Before he steps into a Broadway-bound cab that night, a lifetime

of love and personal and career decisions may already have passed --

or just begun. Such is the nature of the prolific Greenberg’s prose.

Greenberg’s latest SCR project, his eighth, ranks him as the

most-produced living playwright at South Coast Repertory, and as the

third all-time produced, beating out Moliere, Tennessee Williams,

Arthur Miller and Harold Pinter. Only Shakespeare and Shaw have seen

more action than Greenberg on the SCR stage in its 37 years, and

Greenberg didn’t connect with the Costa Mesa theater until 1991.

Not that his plays are created exclusively for SCR. Greenberg, a

New Yorker, is enjoying great success with his new play, “Take Me

Out,” one of off-Broadway’s hottest tickets. It concerns a gay

baseball star who comes out. The play opened this summer in London to

strong reviews from a British press largely ignorant of baseball.

His New York leanings are apparently even stronger than Woody

Allen’s. Hollywood has beckoned the playwright many times, only to be

rebuffed. Greenberg won’t live anywhere but New York (although he

holes up in Costa Mesa’s Marriott Suites when in town for an SCR

project).

The director of “The Violet Hour” is quite familiar with

Greenberg’s unique style of writing. Evan Yionoulis also staged the

playwright’s world premieres of “Everett Beekin” and “Three Days of

Rain” for SCR. She’s also directed Greenberg’s plays “The American

Plan and “The Author’s Voice.”

While the current production of “Major Barbara” on the theater’s

remodeled Segerstrom Stage features four actors who have been with

the company since the mid-1960s -- Richard Doyle, Martha McFarland,

Don Took and Hal Landon Jr. -- the cast of “The Violet Hour” consists

of five performers making their SCR debuts.

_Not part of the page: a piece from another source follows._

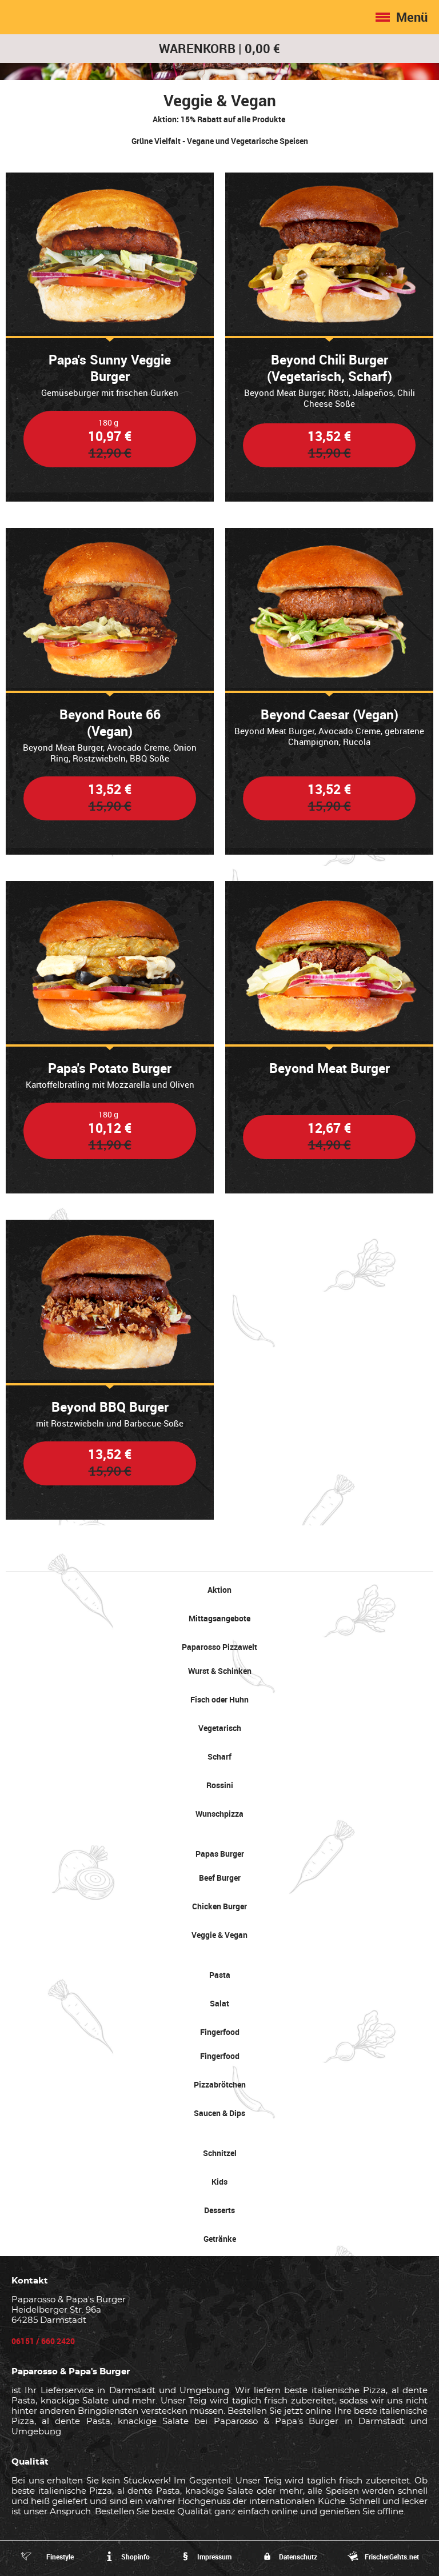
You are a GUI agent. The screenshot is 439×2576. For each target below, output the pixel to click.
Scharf (219, 1756)
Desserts (219, 2210)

Hamish Linklater portrays the harried publisher, Curtis Mark

Williams is the best friend, Michelle Hurd enacts the publisher’s

lover, Kate Arrington is Williams’ fiancee and Mario Cantone is

Linklater’s obsequious assistant.

With a brand-new theater, a brand-new play and a cast of actors

all unfamiliar to SCR audiences, “The Violet Hour” represents the

inaugural of a new era at South Coast Repertory.

* TOM TITUS writes about and reviews local theater for the Daily

Pilot. His reviews appear Thursdays and Saturdays.